For the records that follow, say how many lines have the word "with" in them. Write the number and nothing more.

Top of RECORDS TO USE

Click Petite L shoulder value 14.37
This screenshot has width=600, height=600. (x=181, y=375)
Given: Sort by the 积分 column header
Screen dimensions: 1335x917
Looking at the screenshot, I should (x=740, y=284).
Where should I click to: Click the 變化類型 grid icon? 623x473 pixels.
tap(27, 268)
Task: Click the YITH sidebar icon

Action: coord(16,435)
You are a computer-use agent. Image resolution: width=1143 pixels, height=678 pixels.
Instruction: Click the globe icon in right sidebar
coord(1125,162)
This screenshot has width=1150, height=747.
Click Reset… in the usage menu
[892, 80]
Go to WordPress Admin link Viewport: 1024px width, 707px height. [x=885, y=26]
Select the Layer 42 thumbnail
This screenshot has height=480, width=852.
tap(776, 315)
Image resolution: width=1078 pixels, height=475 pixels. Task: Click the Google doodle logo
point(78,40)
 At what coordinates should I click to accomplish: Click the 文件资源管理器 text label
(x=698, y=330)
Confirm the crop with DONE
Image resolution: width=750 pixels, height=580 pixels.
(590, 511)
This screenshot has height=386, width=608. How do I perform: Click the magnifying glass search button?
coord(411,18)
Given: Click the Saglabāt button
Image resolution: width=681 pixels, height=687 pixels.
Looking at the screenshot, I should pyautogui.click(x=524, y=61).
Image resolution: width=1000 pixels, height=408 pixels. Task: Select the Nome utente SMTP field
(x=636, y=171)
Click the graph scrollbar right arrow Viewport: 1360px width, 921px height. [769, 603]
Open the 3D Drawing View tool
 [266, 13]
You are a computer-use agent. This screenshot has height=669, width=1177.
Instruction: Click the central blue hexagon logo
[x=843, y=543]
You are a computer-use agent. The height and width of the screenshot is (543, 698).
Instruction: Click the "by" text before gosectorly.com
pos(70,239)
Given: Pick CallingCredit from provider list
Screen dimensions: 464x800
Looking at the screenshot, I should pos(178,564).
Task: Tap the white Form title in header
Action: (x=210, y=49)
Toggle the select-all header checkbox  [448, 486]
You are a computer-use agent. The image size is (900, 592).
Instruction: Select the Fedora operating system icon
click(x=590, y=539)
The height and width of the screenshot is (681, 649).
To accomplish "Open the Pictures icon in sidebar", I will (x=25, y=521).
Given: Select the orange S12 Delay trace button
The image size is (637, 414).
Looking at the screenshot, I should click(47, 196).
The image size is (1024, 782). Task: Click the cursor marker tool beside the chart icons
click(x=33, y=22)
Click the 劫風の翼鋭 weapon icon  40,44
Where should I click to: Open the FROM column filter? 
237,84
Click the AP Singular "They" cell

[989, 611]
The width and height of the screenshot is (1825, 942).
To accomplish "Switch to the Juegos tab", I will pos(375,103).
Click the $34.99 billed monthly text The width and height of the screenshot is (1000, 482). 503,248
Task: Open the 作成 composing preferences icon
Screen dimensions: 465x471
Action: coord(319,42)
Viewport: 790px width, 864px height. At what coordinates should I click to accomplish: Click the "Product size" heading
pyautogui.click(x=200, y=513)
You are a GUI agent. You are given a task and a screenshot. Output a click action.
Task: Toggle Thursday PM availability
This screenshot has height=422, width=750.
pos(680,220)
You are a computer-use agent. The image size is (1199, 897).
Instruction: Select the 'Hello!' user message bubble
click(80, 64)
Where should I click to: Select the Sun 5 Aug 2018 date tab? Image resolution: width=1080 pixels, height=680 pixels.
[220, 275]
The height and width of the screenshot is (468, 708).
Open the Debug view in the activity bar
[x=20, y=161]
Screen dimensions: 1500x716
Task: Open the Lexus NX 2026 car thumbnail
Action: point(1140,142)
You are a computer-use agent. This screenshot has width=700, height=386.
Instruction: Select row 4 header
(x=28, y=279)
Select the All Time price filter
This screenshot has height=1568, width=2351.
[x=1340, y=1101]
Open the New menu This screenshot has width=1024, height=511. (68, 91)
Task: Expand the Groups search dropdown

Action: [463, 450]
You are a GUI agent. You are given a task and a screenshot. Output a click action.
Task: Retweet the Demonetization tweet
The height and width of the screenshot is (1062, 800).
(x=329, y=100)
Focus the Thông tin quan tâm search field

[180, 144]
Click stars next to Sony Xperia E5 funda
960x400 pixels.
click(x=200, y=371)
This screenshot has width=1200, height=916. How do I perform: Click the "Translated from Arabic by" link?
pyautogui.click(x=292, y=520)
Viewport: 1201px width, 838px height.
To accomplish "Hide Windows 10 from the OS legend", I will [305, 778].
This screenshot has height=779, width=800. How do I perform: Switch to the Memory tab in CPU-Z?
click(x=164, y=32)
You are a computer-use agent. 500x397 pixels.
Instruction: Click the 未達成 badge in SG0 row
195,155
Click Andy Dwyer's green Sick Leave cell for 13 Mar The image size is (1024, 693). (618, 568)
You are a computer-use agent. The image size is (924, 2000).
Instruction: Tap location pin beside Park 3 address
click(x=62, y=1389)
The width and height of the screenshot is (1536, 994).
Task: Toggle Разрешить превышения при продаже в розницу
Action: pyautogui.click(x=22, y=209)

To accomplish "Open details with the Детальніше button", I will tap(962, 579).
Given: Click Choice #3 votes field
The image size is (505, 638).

Bottom of RECORDS TO USE

RESPONSE
2